Il Presidente Schifani sembra fare sul serio…
Buona fortuna! Crocetta e Schifani sembrano animati dalla stessa sindrome degli slogan. “Abbasso le Province il primo”, “Viva le Province” il secondo. Entrambi si sono concentrati non sull’ente intermedio ma solo sul modello di rappresentanza di tale ente: elezione di 2° grado il primo, elezione diretta il secondo.
Quindi anche questa riforma si riduce sulle modalità di occupazione delle poltrone?
Esattamente. Il ddl approvato ieri non ci prova neanche ad ipotizzare una riforma dell’ente intermedio. Anzi, forse è anche peggiorativa perché cerca di scimmiottare la l.r. 9/86, pensando di continuare a giocare sulle parole: la Provincia è solo una definizione terminologica degli attuali Liberi consorzi comunali.

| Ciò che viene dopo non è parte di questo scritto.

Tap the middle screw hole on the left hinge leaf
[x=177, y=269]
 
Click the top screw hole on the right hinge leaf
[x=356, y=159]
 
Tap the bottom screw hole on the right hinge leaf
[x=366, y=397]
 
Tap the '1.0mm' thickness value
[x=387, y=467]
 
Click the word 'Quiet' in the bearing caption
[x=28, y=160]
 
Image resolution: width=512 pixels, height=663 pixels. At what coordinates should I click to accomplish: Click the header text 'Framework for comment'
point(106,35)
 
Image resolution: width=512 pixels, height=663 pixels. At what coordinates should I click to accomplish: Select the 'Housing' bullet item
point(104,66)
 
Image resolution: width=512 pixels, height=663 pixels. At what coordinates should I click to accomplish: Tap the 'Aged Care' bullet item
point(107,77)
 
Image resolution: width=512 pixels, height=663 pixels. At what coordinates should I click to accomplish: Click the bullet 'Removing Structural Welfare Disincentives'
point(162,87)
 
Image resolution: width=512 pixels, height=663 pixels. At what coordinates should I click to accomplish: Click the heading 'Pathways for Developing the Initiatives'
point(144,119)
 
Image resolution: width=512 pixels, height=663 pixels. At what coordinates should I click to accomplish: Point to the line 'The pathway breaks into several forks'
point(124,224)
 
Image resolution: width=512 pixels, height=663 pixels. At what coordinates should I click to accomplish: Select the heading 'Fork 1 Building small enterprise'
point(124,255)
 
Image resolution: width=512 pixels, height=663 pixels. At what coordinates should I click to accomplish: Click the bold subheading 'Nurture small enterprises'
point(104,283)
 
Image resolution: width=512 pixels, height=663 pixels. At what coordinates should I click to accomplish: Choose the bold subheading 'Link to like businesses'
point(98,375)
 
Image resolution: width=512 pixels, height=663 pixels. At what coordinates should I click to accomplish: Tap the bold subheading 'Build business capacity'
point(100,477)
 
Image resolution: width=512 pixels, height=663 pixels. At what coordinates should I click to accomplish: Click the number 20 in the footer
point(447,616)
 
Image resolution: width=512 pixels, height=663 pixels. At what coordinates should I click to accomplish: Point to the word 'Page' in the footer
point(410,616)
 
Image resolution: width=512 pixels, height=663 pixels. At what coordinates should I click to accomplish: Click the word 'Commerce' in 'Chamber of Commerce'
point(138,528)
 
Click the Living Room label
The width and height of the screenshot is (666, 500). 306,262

Ma per essere una riforma cosa manca?
Almeno tre sono le questioni fondamentali che questo ddl non affronta: l’aspetto ordinamentale, quello territoriale e quello finanziario.
Iniziamo dal primo…
La modifica dello Statuto siciliano sarebbe necessaria per “sanare” l’avvenuta istituzione delle tre Città metropolitane e per sostituire i Liberi consorzi comunali con le Province. Con questo ddl si vuole ripercorre la strada della forzatura costituzionale già sperimentata con la lr. 9/86, nonostante il monito della Corte Costituzionale che ha affermato l’incompatibilità dell’elezione diretta degli organi di governo dei Liberi consorzi comunali non solo con i principi della Delrio (che potrebbero anche cessare) ma con l’art. 15 dello Statuto siciliano.
Il secondo…
Lo “schifanellum” non si pone minimamente il problema dei territori, costringendoli ad indossare vestiti istituzionali troppo larghi o troppo stretti e comunque non certo rispondenti alla nuova geografia dell’isola. Ci piacerebbe sapere dal Presidente Schifani cosa ci fanno Capizzi e Taormina nella Città metropolitana di Messina, o Alimena e Cefalù nella Città metropolitana di Palermo, o Mirabella Imbaccari e Caltagirone nella Città metropolitana di Catania. Vere e proprie camice di forza istituzionali che non potranno mai soddisfare i bisogni dei territori interessati. Si persevera nell’errore di pensare alle Istituzioni senza prima stabilire a cosa e a chi dovranno servire.
Il terzo…
E’ il problema dei problemi: le risorse finanziarie. Il ddl non fa alcun cenno alle risorse finanziarie come se questi enti in questi anni di commissariamento avessero navigato nell’oro. Eppure il Governo regionale dovrebbe sapere che, ad esempio, il Libero consorzio comunale di Siracusa ha dichiarato il dissesto finanziario. Così come dovrebbe essere ormai noto a tutti il principio costituzionale secondo cui l’esercizio di ogni funzione amministrativa deve trovare un’adeguata copertura finanziaria, soprattutto in enti, come quelli in questione, sprovvisti di autonomia impositiva.